Data records
________________

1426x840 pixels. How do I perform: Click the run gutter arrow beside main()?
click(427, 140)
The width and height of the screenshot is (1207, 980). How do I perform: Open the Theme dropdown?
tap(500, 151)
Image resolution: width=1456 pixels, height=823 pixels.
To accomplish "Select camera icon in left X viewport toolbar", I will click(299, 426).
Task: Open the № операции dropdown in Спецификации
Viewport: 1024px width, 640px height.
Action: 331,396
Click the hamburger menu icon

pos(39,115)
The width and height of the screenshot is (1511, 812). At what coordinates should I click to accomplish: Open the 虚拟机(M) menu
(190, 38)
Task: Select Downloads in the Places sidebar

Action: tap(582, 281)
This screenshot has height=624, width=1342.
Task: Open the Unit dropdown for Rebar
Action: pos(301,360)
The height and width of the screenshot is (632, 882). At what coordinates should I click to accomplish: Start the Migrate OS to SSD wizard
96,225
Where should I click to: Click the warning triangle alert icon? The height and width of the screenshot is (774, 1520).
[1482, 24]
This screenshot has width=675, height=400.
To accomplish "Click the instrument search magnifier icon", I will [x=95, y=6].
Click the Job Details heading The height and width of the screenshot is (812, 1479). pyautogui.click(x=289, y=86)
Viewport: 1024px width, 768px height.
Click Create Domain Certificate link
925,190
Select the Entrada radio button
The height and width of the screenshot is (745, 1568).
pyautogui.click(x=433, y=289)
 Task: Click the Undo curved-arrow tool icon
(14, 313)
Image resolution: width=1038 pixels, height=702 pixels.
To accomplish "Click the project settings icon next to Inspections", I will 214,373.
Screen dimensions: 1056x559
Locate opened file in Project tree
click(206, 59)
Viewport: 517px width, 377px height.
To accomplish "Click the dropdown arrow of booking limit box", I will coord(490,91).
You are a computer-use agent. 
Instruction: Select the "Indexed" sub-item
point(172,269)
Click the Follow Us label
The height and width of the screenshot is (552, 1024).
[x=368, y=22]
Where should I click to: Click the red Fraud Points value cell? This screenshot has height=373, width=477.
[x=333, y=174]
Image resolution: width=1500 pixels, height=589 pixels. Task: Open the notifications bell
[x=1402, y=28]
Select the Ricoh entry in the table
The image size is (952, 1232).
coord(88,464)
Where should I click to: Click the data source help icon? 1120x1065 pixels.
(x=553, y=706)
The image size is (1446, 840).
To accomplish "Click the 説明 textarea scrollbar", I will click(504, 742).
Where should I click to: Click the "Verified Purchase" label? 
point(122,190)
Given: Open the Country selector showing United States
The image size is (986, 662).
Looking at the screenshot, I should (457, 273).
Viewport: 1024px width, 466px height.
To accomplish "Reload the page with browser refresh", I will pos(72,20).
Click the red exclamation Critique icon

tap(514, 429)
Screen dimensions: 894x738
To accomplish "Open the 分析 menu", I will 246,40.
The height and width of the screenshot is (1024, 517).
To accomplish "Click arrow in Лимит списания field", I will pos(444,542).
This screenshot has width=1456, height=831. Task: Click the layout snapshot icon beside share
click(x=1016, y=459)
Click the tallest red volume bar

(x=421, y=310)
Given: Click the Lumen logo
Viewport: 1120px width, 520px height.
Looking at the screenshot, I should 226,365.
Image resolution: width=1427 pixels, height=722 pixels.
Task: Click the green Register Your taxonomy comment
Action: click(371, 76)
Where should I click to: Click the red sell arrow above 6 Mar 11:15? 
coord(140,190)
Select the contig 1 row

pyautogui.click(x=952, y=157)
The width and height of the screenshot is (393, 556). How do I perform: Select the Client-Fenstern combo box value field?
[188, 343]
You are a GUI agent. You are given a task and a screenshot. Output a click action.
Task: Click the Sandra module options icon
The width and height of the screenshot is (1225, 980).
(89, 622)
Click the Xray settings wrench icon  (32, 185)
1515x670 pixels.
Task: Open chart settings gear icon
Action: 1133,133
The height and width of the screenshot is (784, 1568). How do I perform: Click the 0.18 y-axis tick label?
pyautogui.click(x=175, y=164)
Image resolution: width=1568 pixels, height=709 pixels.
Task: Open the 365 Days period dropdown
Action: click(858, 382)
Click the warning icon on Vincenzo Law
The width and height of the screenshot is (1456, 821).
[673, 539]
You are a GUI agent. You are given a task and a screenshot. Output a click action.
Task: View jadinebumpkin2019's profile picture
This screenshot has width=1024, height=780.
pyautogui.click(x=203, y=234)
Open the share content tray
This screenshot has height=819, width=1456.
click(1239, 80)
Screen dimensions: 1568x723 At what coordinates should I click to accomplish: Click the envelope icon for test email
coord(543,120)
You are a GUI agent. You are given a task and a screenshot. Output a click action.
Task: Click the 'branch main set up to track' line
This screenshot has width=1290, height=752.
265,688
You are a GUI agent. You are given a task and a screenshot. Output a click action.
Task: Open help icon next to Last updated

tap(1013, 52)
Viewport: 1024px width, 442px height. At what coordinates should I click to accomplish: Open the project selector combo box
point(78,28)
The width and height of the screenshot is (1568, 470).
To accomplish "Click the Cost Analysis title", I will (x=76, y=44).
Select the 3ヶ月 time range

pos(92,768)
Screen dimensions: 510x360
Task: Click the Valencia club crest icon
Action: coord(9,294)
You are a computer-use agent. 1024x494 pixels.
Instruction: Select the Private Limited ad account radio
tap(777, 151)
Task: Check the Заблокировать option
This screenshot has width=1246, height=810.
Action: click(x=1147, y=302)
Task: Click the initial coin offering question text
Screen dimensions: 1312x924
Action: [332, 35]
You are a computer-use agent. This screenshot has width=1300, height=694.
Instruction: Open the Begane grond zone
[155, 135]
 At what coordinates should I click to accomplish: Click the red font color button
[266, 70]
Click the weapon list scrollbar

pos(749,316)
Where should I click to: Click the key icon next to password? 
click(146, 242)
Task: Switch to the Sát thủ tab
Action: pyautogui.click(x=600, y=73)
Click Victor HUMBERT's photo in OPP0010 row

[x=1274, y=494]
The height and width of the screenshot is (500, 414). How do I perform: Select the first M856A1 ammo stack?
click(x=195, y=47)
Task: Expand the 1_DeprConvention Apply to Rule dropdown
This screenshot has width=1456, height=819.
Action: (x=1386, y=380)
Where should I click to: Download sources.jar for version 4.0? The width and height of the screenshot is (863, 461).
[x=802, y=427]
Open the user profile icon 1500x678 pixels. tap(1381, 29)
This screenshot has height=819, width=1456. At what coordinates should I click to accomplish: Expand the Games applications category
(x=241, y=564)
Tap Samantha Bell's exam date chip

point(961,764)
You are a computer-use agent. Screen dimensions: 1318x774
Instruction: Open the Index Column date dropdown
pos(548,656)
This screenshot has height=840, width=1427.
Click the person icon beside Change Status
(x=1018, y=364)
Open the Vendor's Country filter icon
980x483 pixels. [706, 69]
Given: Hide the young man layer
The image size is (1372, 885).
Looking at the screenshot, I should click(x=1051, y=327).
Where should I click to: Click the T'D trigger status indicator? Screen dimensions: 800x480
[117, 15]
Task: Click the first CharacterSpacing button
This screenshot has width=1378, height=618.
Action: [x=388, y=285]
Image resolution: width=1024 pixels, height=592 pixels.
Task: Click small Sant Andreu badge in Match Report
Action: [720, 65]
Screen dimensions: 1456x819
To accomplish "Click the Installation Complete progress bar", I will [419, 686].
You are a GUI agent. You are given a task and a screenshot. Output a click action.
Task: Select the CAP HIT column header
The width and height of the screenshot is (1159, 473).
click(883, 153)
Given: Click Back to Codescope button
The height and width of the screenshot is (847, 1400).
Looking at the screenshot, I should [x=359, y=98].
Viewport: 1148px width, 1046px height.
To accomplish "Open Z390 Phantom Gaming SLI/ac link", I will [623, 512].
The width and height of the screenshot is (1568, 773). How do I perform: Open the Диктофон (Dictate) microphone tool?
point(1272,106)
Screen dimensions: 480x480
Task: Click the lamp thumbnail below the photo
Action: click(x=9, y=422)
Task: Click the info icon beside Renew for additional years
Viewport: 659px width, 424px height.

________________

## Task description
Convert the rows into a JSON list of strings with one string per line and no blank lines. Start at the line that contains "Click the weapon list scrollbar" and end after the line that contains "Action: (x=1386, y=380)".

## Solved exercise
[
  "Click the weapon list scrollbar",
  "pos(749,316)",
  "Where should I click to: Click the key icon next to password? ",
  "click(146, 242)",
  "Task: Switch to the Sát thủ tab",
  "Action: pyautogui.click(x=600, y=73)",
  "Click Victor HUMBERT's photo in OPP0010 row",
  "[x=1274, y=494]",
  "The height and width of the screenshot is (500, 414). How do I perform: Select the first M856A1 ammo stack?",
  "click(x=195, y=47)",
  "Task: Expand the 1_DeprConvention Apply to Rule dropdown",
  "This screenshot has width=1456, height=819.",
  "Action: (x=1386, y=380)"
]